La réponse est simple. Pour sa compatibilité totale avec la 5eme édition de Dungeons & Dragons !

UN SUPERBE OUVRAGE

Cthulhu Mythos est un luxueux et solide ouvrage de 426 pages doté de nombreuses illustrations couleurs. La superbe illustration de couverture, fruit du travail de Kent Hamilton, est un bel aperçu de la beauté de l’ouvrage. Quand on feuillette le livre, l’on se rend également compte de la multitude d’informations qu’il contient.
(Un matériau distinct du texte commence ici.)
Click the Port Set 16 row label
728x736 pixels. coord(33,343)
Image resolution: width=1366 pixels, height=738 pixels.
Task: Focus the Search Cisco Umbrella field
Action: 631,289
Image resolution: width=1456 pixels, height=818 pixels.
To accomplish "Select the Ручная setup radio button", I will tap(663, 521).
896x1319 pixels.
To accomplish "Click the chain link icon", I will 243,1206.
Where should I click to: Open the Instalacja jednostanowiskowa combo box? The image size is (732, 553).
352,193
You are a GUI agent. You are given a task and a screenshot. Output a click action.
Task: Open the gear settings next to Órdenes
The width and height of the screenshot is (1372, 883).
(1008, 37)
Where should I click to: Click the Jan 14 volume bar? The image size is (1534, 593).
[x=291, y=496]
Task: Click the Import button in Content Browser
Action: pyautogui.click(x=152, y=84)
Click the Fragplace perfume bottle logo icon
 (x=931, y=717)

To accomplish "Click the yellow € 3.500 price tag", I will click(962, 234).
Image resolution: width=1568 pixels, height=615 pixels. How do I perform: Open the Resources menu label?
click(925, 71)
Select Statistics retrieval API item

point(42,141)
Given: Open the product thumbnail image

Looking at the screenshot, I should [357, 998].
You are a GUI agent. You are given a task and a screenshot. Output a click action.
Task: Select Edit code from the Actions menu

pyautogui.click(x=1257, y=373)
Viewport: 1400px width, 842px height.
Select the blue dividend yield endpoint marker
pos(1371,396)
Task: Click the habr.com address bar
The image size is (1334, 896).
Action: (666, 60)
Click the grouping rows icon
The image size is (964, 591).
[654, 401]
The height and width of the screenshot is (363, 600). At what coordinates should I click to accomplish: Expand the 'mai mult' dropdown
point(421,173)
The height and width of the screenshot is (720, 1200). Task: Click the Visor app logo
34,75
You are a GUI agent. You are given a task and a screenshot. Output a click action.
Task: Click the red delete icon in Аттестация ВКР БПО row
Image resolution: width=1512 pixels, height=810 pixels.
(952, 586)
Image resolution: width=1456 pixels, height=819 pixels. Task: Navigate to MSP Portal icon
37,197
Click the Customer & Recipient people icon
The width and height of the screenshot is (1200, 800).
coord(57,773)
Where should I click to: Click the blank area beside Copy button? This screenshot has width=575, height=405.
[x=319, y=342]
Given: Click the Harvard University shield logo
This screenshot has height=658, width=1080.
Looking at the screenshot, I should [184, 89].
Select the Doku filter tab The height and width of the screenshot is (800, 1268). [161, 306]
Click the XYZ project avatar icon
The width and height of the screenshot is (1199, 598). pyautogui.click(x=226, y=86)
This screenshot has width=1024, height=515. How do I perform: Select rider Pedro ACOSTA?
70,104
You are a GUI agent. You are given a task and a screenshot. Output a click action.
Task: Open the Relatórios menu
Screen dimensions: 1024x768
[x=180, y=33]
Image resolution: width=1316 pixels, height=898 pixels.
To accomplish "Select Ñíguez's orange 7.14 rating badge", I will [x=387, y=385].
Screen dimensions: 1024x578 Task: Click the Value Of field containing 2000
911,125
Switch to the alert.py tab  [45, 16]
Sandy Petersen nous fournit en effet ici une véritable encyclopédie. Un support pour le meneur de jeu qui désire introduire des éléments du Mythe dans ses campagnes de Dungeons & Dragons. Pour profiter de ce livre, il est donc nécessaire de posséder également le Manuel du Maître et le Guide du Joueur de la 5eme édition.

Très intéressant est le travail de conversion effectué ici par Sandy Petersen. Certes, le Mythe de Cthulhu en version d20 n’est pas une nouveauté. Il y a même une superbe édition française chez Black Book (Chroniques Oubliées Cthulhu) mais rien de comparable à ce que Sandy Petersen nous propose à travers les neuf chapitres qui composent l’ouvrage. De plus, Cthulhu Mythos remplit deux objectif ; celui de fournir au Gardien des outils pour traiter le Mythe avec la 5ème édition et, de plus, dans un univers d’heroic fantasy.

LES PERSONNAGES ET LE MYTHE

Dans le premier chapitre, l’auteur fournit les règles et les informations nécessaires à la création d’un personnage issu du Mythe. Un joueur se voit donc proposer d’interpréter un Chat des Contrées du Rêve (oui, oui, un chat), un Gnorri (une sorte de naja des Contrées du Rêve), une Goule (bien différente des goules mortes-vivantes), un Zoog (créatures forestières intelligentes bien moins inoffensives qu’elles en ont l’air) et deux races humaines d’Outre-Monde (les hommes de Leng et les hommes Tcho-Tcho). Le chapitre trois détaille une liste de classes optionnelles pour ces nouveaux personnages mais aussi pour tous les personnages traditionnels si le joueur désire leur attribuer des nouvelles voies/classes/domaines en rapport avec le Mythe (par exemple, pour le Clerc, le Domaine du Signe des Anciens lui est accessible). Chaque personnage se voit également proposer un choix d’historiques (adorateur du Mythe, Aliéniste, Survivant du Mythe), avec des maitrises, des aptitudes et des traits spécifiques, ainsi que 13 nouveaux dons.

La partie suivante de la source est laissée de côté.